Prompt :: Return nothing but the lines from the one containing "You are a GUI" through the end of the records below, exactly as they stand and without pictures.

== Segment start ==

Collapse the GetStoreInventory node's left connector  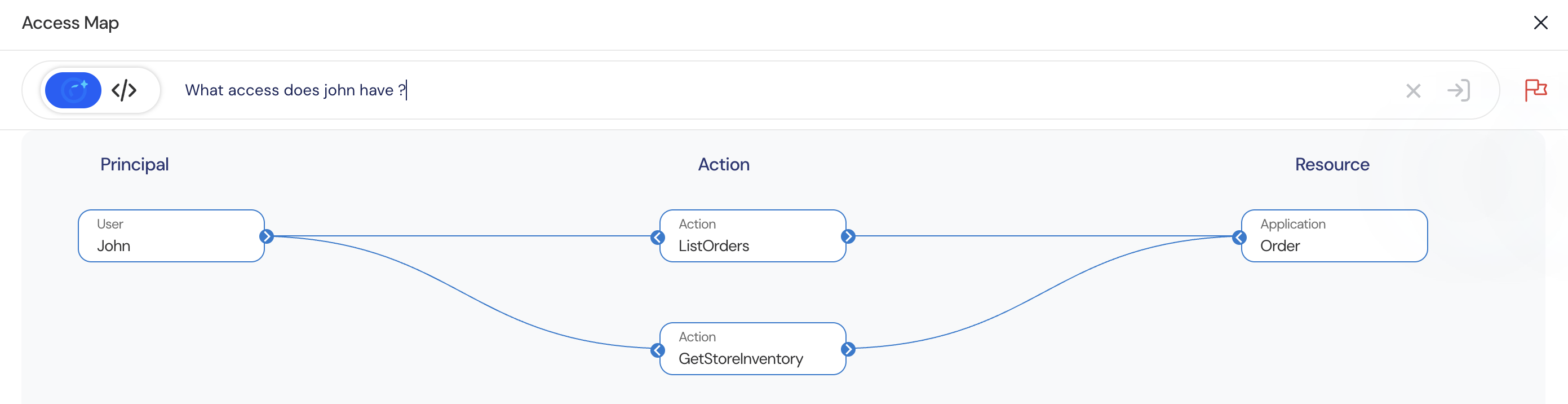(x=657, y=350)
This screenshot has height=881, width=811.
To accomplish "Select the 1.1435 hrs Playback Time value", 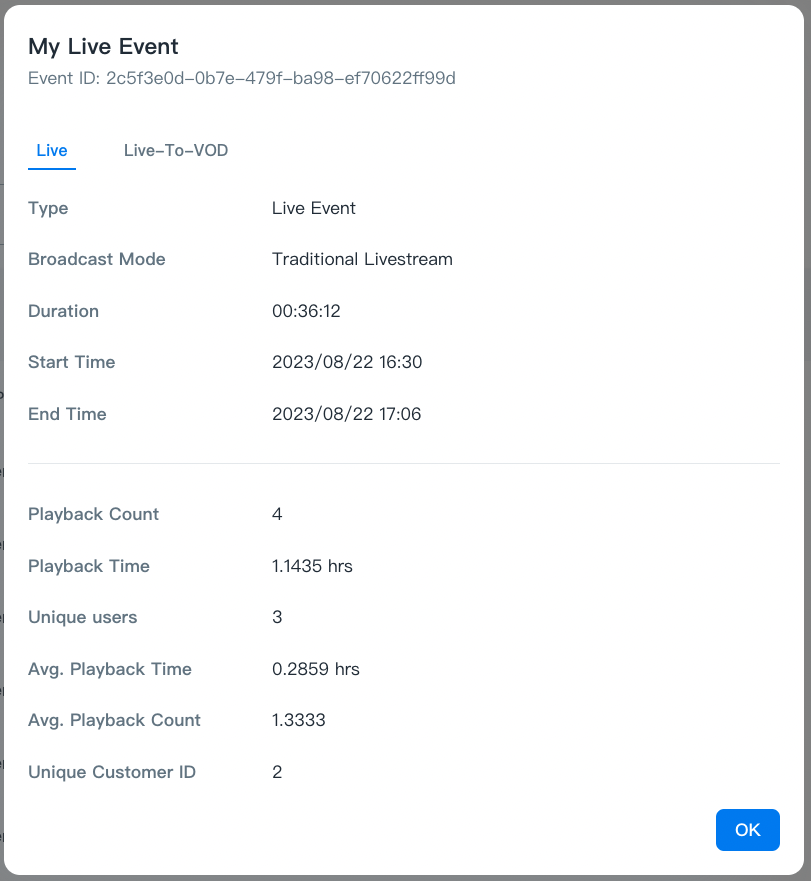I will [312, 566].
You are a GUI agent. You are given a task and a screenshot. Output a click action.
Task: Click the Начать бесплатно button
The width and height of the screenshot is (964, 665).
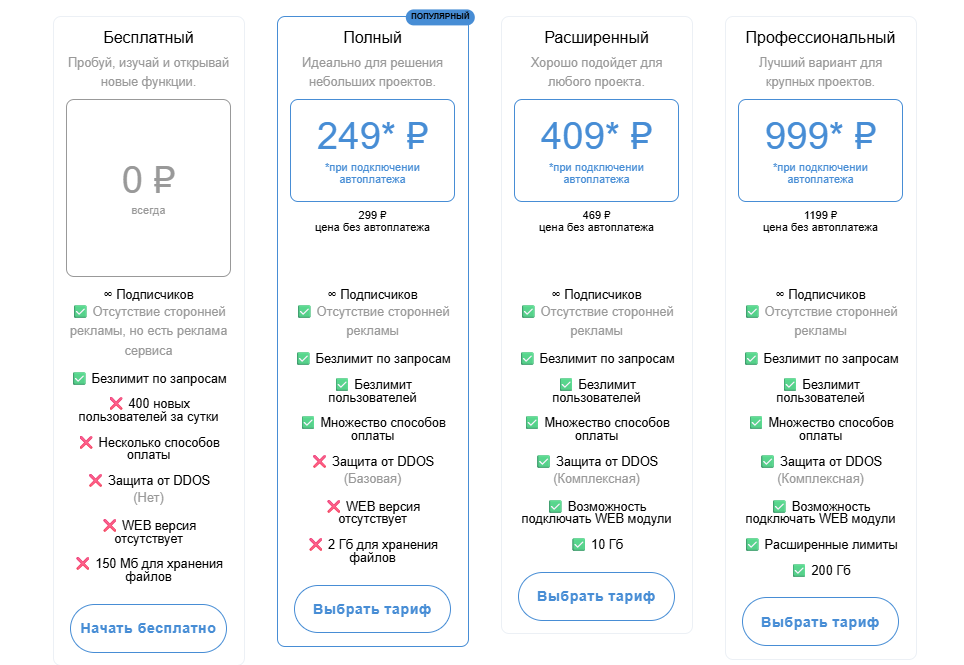[148, 629]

== Segment end ==

Answer to the problem ::
You are a GUI agent. You are given a task and a screenshot. Output a click action.
Task: Click the Начать бесплатно button
The width and height of the screenshot is (964, 665).
[148, 629]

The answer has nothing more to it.